De la machine à coudre familiale où il fait ses armes « de manière périlleuse», naît le besoin d’exister et d’être différent plutôt que se fondre dans la masse. Une envie de se mettre en danger ? Plutôt un besoin de créer. Ressembler aux maîtres idéalisés comme Serge Lutens devient une ligne, un rêve. « Je pensais que mon métier allait être un grand rêve. Il y avait aussi le besoin de liberté. Etant "accro" au rêve et à la liberté, le choix était facile. Je n’étais pas très doué pour les études en général mais assez pour les langues.
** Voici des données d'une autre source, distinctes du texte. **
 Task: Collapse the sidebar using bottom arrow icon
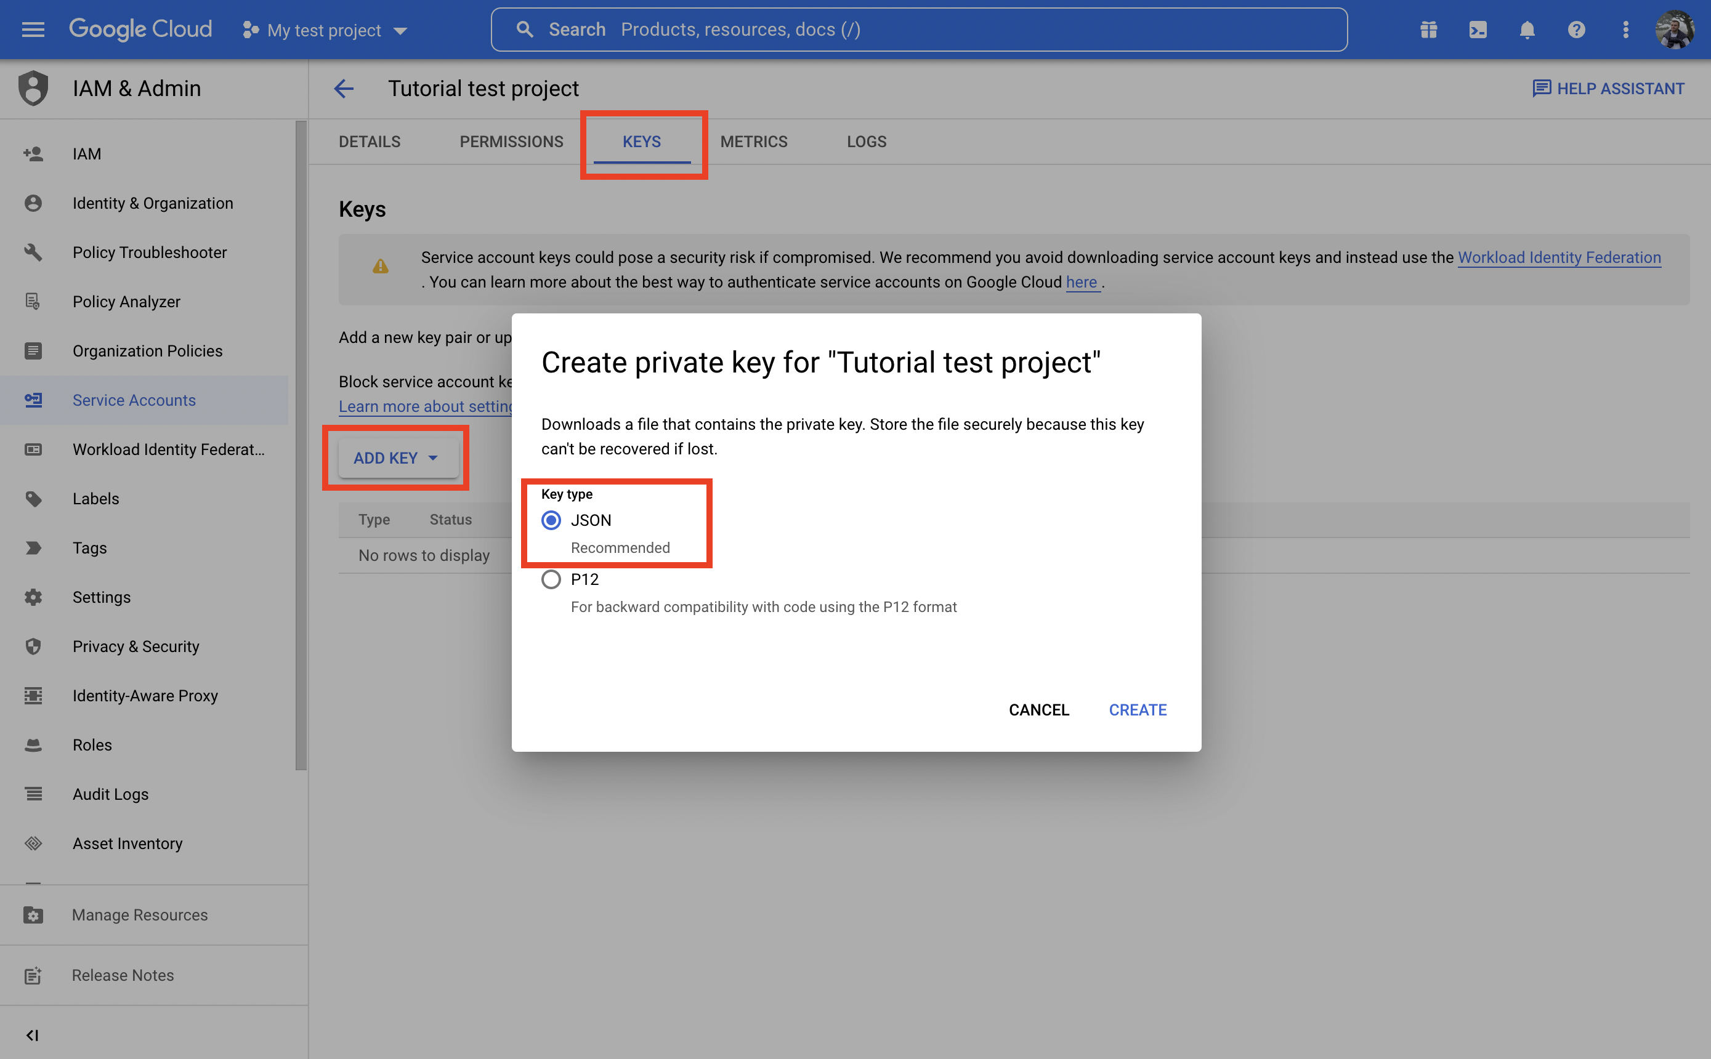(x=32, y=1034)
J’aurais pu suivre un cursus plus classique mais j’avais envie d’une formation rapide pour me retrouver vite sur le marché du travail. » Difficile de faire sa place dans une profession où les diplômes et la voie royale comptent. L’opiniâtreté et le talent amènent Franck Sorbier à se faire connaître et à se démarquer. D’abord en 1990 avec les vestes, une collection « monoproduit » qui tranchait avec l’idée d’alors d’une création de tenue totale ; puis avec une invention, celle de la technique de la compression : « Cela a été un tournant dans ma vie. Avoir fait des vestes c’était bien mais je n’étais pas le premier à en faire. La compression ne vient que de moi. J’aime détourner les matières et les transformer.*»
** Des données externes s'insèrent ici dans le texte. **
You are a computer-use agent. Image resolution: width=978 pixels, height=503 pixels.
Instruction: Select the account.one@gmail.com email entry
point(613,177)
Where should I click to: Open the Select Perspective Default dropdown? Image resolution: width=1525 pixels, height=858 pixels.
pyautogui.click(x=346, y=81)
Le peintre académicien Zao Wou-Ki portant l’habit créé par Franck Sorbier le 23 novembre 2003

Aujourd’hui Franck Sorbier travaille pour les quelques 200 clients de la haute couture dans le monde. Prestige suprême, il a créé l’habit d’académicien du peintre Zao Wou-Ki que ce dernier a porté sous la Coupole le 23 novembre 2003 lors de sa réception. Une expérience qui a laissé une trace bien présente : « A l’époque je n’étais pas encore Maître d’art ni labellisé « haute couture ». Cela a été une expérience formidable car il est un homme malicieux et fort coopératif, sympathique. Il a beaucoup d’humour ! Et puis l’Académie peut paraitre rigide, en réalité, elle a une vraie dimension. Ce côté solennel me parait bénéfique à notre société. Je trouve que nous manquons de rituels, de grand-messes. Il fallait pour son costume retrouver le côté chinois avec des lignes douces. Nous n’avons donc pas voulu une queue-de-pie très conventionnelle, ce qui va bien avec le personnage et sa peinture. »

Sorbier Haute Couture Hiver 2010\/2011. Photo : Piero Biasion

Prêt à renouveler l'expérience ? «J'aurais adoré réaliser le costume de Simone Veil dont je suis un grand admirateur depuis toujours. C’est une femme qui a fait énormément pour la société, une grande féministe, une femme très engagée et très belle. Il y a quelque chose de solide en elle qui me touche beaucoup.»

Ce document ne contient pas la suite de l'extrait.